Appreciating Why Love Can Be Rare.


Most people don’t know why they are doing the job they are doing. Most companies don’t know why they are in business. Most people float through life.

But if you understand why you want to make this thing happen, what you want to change, why this work matters to you, then that is called purpose. A strong purpose is a multiplier of your effort. You understand the reason why the work you are doing matters.

Purpose supplies your inner drive. It fuels innovation. It finds you your best people. It keeps them with you when other companies come poaching. (They will.) It keeps you staying true when it would be easy to compromise. It stops you from quitting when times get tough. (And, they will.)

Purpose gives you a reason to fight like you have never fought before. And to keep on fighting. With everything you have. Nothing spared.

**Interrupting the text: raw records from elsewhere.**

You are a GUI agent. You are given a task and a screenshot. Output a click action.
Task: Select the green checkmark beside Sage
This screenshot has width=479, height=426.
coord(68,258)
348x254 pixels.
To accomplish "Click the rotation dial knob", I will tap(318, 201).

The kid in the schoolyard that you shouldn’t fight is the one whose mother you’ve insulted. He knows why he is going to kick your ass. And if you beat him this time, he will just keep coming back. He is fighting for something much bigger than himself. Truly.

To do your best work, you will have to understand why it matters to you. Define your purpose. It will help you do your best work.

Big wins are rare.

Most people want rapid progress. Most people look for huge wins. Most people want to hit the ball out of the park. This is a common trap that people fall into.

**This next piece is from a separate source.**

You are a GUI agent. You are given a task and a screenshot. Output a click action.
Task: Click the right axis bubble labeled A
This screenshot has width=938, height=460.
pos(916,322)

Yet these big wins happen rarely. Most people don’t want to work on the small things.

If you are not embarrassed by the first version of your product, you’ve launched too late.
Reid Hoffman.

If today we got 1% better at what we do and continued that improvement each day, it wouldn’t take long before we have hugely improved our skill levels.

In business, in sport, most progress comes from small incremental gains over a period of time. These small improvements may not add up to much by themselves. But once put together with all the other improvements, they begin to make a difference.

Micro gains from micro daily habits almost always deliver some improvement.

To do your best work, find small ways to improve. And do the same tomorrow.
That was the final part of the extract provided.